(Beginning of Records supplied)

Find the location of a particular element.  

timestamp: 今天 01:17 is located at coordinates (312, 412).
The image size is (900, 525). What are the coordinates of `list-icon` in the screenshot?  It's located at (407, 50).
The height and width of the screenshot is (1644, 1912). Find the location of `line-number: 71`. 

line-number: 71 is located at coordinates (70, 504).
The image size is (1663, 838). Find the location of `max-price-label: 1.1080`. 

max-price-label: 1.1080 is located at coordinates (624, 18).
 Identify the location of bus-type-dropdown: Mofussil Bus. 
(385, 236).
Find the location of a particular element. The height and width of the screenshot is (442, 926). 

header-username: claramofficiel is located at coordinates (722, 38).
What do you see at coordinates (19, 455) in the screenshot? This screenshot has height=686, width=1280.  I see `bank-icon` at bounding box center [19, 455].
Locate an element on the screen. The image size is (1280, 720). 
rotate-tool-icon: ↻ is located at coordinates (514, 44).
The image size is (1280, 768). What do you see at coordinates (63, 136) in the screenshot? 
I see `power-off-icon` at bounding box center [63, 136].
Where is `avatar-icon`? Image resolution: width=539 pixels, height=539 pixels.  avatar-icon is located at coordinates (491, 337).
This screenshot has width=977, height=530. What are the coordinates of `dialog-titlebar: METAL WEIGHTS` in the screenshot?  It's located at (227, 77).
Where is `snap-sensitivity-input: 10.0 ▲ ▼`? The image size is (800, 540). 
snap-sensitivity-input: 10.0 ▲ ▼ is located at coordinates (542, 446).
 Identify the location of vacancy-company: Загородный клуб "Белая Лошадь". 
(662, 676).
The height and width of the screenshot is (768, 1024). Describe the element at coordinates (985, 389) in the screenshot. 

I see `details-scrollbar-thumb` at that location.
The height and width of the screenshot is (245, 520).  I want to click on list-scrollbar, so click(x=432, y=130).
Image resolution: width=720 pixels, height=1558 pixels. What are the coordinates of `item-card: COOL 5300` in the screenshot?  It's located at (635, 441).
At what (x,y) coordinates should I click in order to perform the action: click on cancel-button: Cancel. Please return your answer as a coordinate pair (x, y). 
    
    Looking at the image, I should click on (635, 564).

(End of Records supplied)

(Try it) Print each of the rows above again, character for character and in the same order, from the first line to the last.

(Response to the exercise)
Find the location of a particular element.  

timestamp: 今天 01:17 is located at coordinates (312, 412).
The image size is (900, 525). What are the coordinates of `list-icon` in the screenshot?  It's located at (407, 50).
The height and width of the screenshot is (1644, 1912). Find the location of `line-number: 71`. 

line-number: 71 is located at coordinates (70, 504).
The image size is (1663, 838). Find the location of `max-price-label: 1.1080`. 

max-price-label: 1.1080 is located at coordinates (624, 18).
 Identify the location of bus-type-dropdown: Mofussil Bus. 
(385, 236).
Find the location of a particular element. The height and width of the screenshot is (442, 926). 

header-username: claramofficiel is located at coordinates (722, 38).
What do you see at coordinates (19, 455) in the screenshot? This screenshot has height=686, width=1280.  I see `bank-icon` at bounding box center [19, 455].
Locate an element on the screen. The image size is (1280, 720). 
rotate-tool-icon: ↻ is located at coordinates (514, 44).
The image size is (1280, 768). What do you see at coordinates (63, 136) in the screenshot? 
I see `power-off-icon` at bounding box center [63, 136].
Where is `avatar-icon`? Image resolution: width=539 pixels, height=539 pixels.  avatar-icon is located at coordinates (491, 337).
This screenshot has width=977, height=530. What are the coordinates of `dialog-titlebar: METAL WEIGHTS` in the screenshot?  It's located at (227, 77).
Where is `snap-sensitivity-input: 10.0 ▲ ▼`? The image size is (800, 540). 
snap-sensitivity-input: 10.0 ▲ ▼ is located at coordinates (542, 446).
 Identify the location of vacancy-company: Загородный клуб "Белая Лошадь". 
(662, 676).
The height and width of the screenshot is (768, 1024). Describe the element at coordinates (985, 389) in the screenshot. 

I see `details-scrollbar-thumb` at that location.
The height and width of the screenshot is (245, 520).  I want to click on list-scrollbar, so click(x=432, y=130).
Image resolution: width=720 pixels, height=1558 pixels. What are the coordinates of `item-card: COOL 5300` in the screenshot?  It's located at (635, 441).
At what (x,y) coordinates should I click in order to perform the action: click on cancel-button: Cancel. Please return your answer as a coordinate pair (x, y). 
    
    Looking at the image, I should click on (635, 564).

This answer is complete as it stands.